Our heartfelt thanks to Jennifer Pratt-Walter for sending this poem inspired by her experience at Ghost Town Poetry Open Mic at Art At The Cave. Jennifer Pratt-Walter is a talented poet, musician, and photographer who has been a regular presence at our reading series for many years. Jennifer writes, “Thank you for the opportunity give and receive poetry in a supportive and outrageously amazing gathering.”
Jennifer Pratt-Walter reads her poetry at Ghost Town Poetry Open Mic on September 8, 2022
Ghost Town Poetry Open Mic
This moment is important—
look at you all out there, so beautiful
in your collective radiance, eager constellations of eyes.
You are visionaries; your creativity is so strong
it generates a sound (I am singing it now).
Such words we drink here together, ingesting
each other’s wisdom. Such a painting we make
in colors that have not even been invented yet,
opening barriers for change.
You are breathtaking just as you are right here.
You are breath-making as you move through your days
like oxygen.

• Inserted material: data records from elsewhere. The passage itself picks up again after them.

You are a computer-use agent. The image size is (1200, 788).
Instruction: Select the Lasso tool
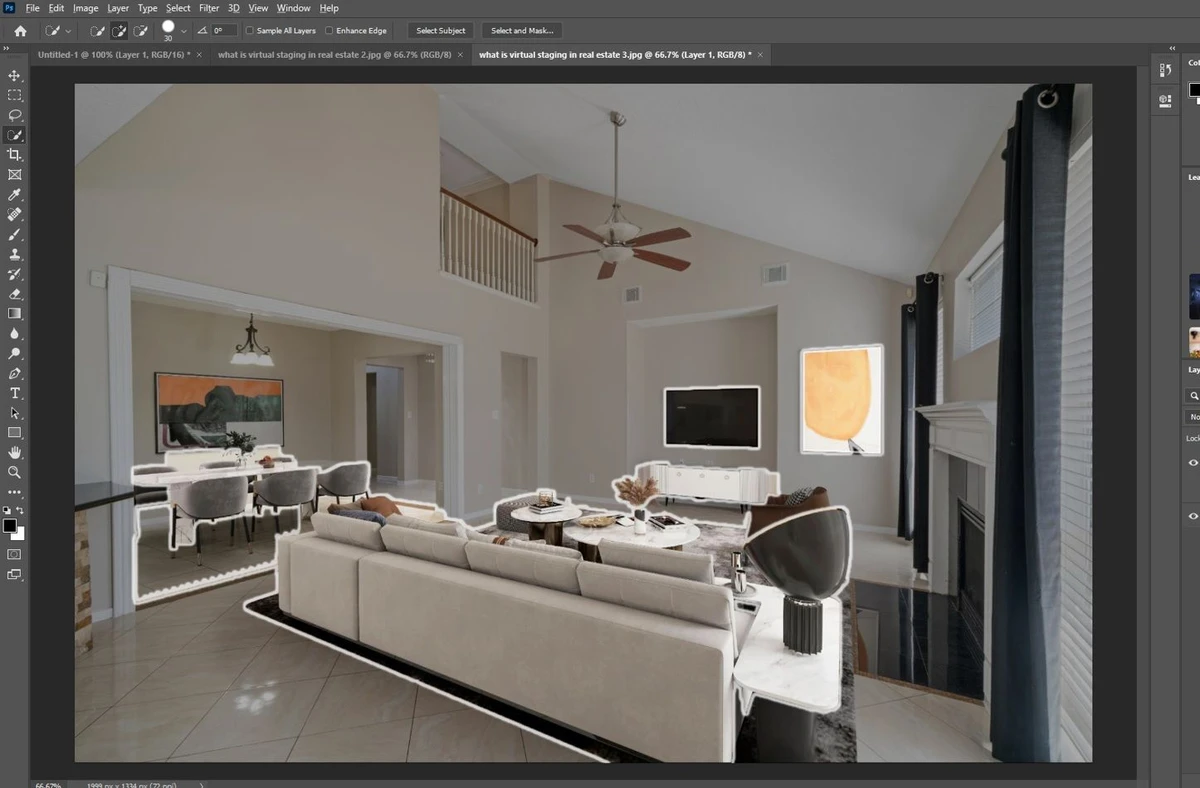pos(14,115)

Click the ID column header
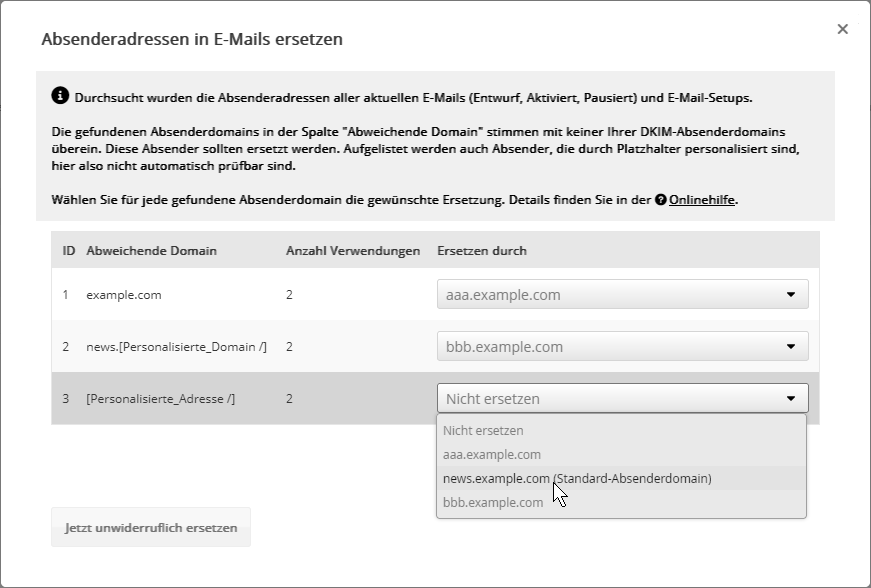69,250
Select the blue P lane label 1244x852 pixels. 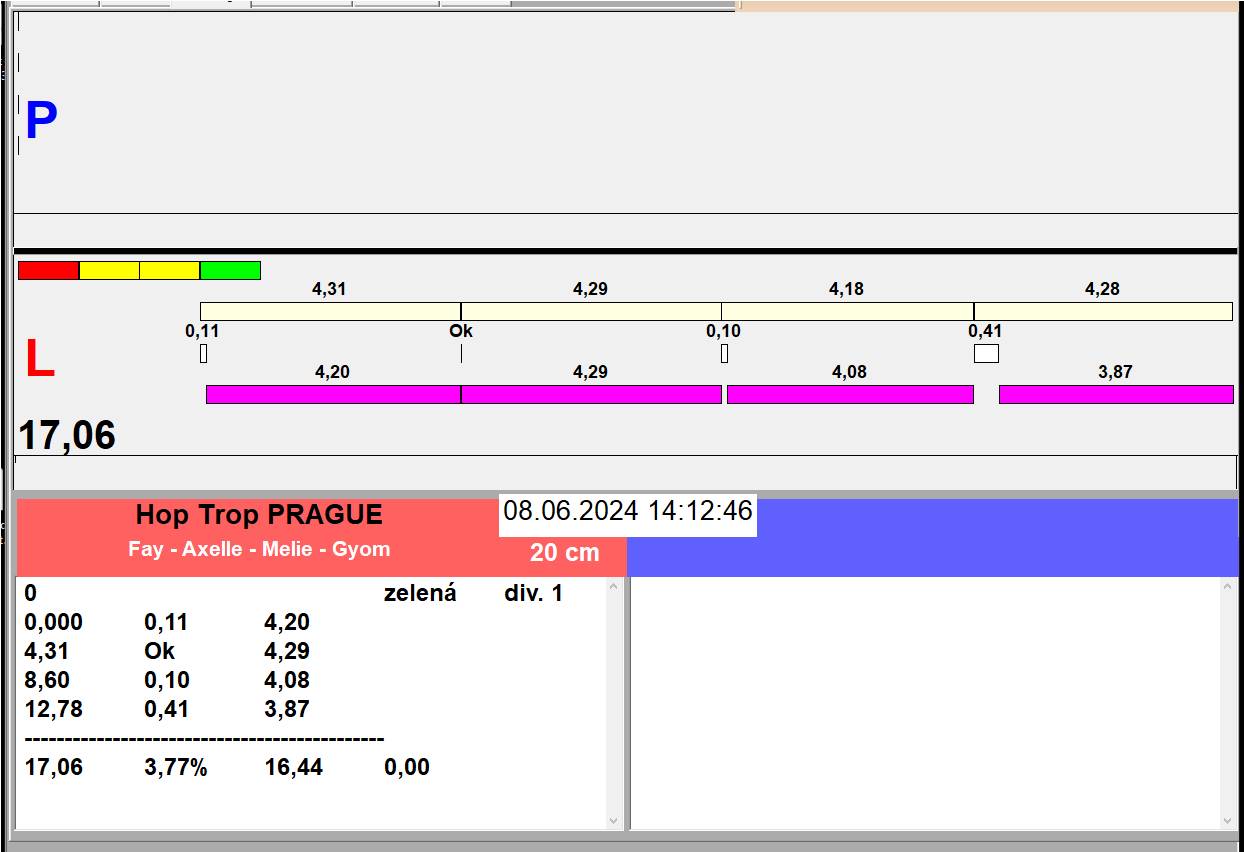pyautogui.click(x=41, y=122)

Look how you live in service to your conscience,
sewing lost edges together, seam-ripping
the world’s ills to let the healing in,
knitting bandages of words
to keep it there.
J. Pratt-Walter, 2024
As of this writing, there are 21 days left to go to fund our 20th Anniversary anthology of poems from Ghost Town Poetry Open Mic, the anti-racist, anti-fascist, LGBTQ+ friendly, pro-science, all ages and uncensored reading series founded by Christopher Luna in 2004. Please share the following link and consider contributing today!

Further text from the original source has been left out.